TEXT EXTRACT:

++++++++

Sunday, 8 January 2012

Perimeter Weighted, baby...

Gray-Nicolls, supplier of bats to Mr WG Grace and other subsequent players of note, have some self-made videos on their site of various pros going into the factory to pick out their glowing, handsomely-stickered blades for the new season.

In serried ranks they lie, pods shaved to exacting requirements, a batter's dream. None of the players approach the task particularly scientifically. They do what everyone else does: pick a bat up, play a few air shots, cast an eye down the line of the willow. They might fuss later with handles and grips, but that initial acquaintance is all about indefinable feel.

The scales have their say. A man who likes a bat of 2lb 8ozs will never be seduced by a 3lb mutha, whatever promise of dominance it offers. Yet, as anyone who has buggered around with the game for long enough will know, weight, once narrowed down, is just a number. Two bats might tip the scales the same, but they will not feel the same, not today, not ever. Some bats of 2lbs 10oz will pick up lighter than others of 2lb 8, and there's not a scientist on earth who can say why, because it's as much to do with the physiology of the batsman as it is with the weight of the blade. That is the only explanation as to why a bat can feel one way one day, and another way the next.

There is a deep psychology at work, because a bat, ultimately, is all a batsman has. In it, he invests his future. It is prey to superstition, ritual, illusion. Ultimately, what matters is belief. If it feels right, then it is right.

++++++++

EXCERPTED RECORDS:
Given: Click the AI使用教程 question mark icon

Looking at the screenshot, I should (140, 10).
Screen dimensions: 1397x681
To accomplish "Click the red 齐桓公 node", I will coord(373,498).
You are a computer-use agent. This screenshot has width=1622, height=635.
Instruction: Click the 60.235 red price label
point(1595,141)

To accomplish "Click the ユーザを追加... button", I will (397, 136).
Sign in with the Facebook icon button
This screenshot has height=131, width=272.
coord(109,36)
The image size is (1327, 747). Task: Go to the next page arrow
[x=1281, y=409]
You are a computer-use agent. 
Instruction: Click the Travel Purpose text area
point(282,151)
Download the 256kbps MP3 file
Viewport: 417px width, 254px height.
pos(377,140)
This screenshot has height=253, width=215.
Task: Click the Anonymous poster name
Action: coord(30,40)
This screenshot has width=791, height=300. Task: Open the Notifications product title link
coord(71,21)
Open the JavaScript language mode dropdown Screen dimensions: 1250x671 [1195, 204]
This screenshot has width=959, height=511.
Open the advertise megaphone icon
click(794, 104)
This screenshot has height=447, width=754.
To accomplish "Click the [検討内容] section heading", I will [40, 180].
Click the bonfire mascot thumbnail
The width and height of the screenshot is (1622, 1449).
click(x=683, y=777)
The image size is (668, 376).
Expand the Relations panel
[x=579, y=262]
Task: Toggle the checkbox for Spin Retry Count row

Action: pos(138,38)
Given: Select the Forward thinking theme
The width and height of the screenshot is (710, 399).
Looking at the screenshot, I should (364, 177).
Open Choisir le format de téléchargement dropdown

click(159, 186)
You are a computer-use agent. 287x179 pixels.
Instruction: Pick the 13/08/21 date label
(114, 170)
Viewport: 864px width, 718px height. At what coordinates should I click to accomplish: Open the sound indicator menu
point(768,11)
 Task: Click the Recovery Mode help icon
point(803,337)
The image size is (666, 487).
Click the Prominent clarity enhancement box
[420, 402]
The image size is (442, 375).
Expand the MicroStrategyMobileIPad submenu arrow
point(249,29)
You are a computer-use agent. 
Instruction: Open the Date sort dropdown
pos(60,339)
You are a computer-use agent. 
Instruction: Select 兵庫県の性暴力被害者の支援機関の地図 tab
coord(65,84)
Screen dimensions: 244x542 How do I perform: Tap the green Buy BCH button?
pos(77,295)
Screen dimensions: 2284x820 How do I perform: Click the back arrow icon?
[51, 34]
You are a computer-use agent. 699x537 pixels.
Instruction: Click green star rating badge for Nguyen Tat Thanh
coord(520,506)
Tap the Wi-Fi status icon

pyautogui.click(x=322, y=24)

++++++++

WORK INSTRUCTIONS:
From the text on choosing cricket bats, give back the passage from "Sunday, 8 January" to "about indefinable feel.", copied word for word.

THE COMPLETED TASK:
Sunday, 8 January 2012

Perimeter Weighted, baby...

Gray-Nicolls, supplier of bats to Mr WG Grace and other subsequent players of note, have some self-made videos on their site of various pros going into the factory to pick out their glowing, handsomely-stickered blades for the new season.

In serried ranks they lie, pods shaved to exacting requirements, a batter's dream. None of the players approach the task particularly scientifically. They do what everyone else does: pick a bat up, play a few air shots, cast an eye down the line of the willow. They might fuss later with handles and grips, but that initial acquaintance is all about indefinable feel.